Rame-rame Praktisi Media Kecam
AMBON, Siwalimanews – Langkah Gubernur Maluku, Murad Ismail dengan melaporkan Harian Pagi Siwalima ke polisi mendapat kecaman keras dari insan pers di negeri ini.
Tokoh-tokoh pers menilai Murad Ismail sebagai pejabat publik atau pejabat negara menunjukan arogansi kekuasaannya untuk mengkriminalisasi pers.
Padahal sesungguhnya ada mekanisme atau jalur yang ditempuh untuk menyelesaikan sengketa dengan pers.
Asosiasi Media Saiber Indonesia (AMSI) Wilayah Maluku dan Maluku Utara mengecam keras langkah gubernur.
Dalam rilisnya Rabu (28/4), AMSI menyatakan sikap yakni, mendesak pejabat pemerintah atau warga negara yang merasa dirugikan oleh pemberitaan media massa untuk menggunakan mekanisme penyelesaian yang diatur dalam UU Nomor 40 Tahun 1999 tentang Pers.
Baca Juga: Caketum Kadin Indonesia Berinvestasi di MalukuCaranya dengan mengirimkan permintaan hak jawab maupun koreksi ke media terkait. Jika tidak mendapat respon yang diharapkan, silahkan mengadukan masalahnya ke Dewan Pers.
“Sejak era reformasi 1998, inilah mekanisme yang telah disepakati secara hukum untuk menyelesaikan sengketa pers tanpa mengganggu independensi media, maupun kebebasan pers,” tegas Ketua AMSI Maluku dan Maluku Utara, Hamdi Jempot.

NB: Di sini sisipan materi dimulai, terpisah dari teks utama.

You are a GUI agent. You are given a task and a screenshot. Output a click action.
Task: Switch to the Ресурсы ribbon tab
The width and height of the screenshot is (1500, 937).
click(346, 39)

Hamdi meminta, Polresta Pulau Ambon dan Pulau-pulau Lease menyelesaikan masalah laporan Murad Ismail yang juga Gubernur Maluku kepada Siwalimanews.com lewat jalur sengketa pers sesuai Undang-Undang Nomor 40 Tahun 1999 Tentang Pers pasal 15 ayat 2 (c).
Selain itu, meminta Polresta Pulau Ambon dan Pulau-Pulau Lease untuk berkoordinasi dengan Dewan Pers atas penanganan laporan Murad Ismail, yang juga Gubernur Maluku lewat kuasa hukumnya.
Hal ini merujuk pada MoU Dewan Pers dan Polri Nomor 2/DP/MoU/II/2017 Nomor : B/15/II/2017 tentang Koordinasi Dalam Perlindungan Kemerdekaan Pers dan Penegakan Hukum Terkait Penyalahgunaan Profesi Wartawan.
Dalam MoU itu disebutkan, aparat kepolisian apabila menerima pengaduan dugaan perselisihan/sengketa pers dengan masyarakat mengarahkan yang berselisih atau pengadu untuk melakukan langkah-langkah secara bertahap dan berjenjang, mulai dari menggunakan hak jawab, hak koreksi, pengaduan ke Dewan Pers.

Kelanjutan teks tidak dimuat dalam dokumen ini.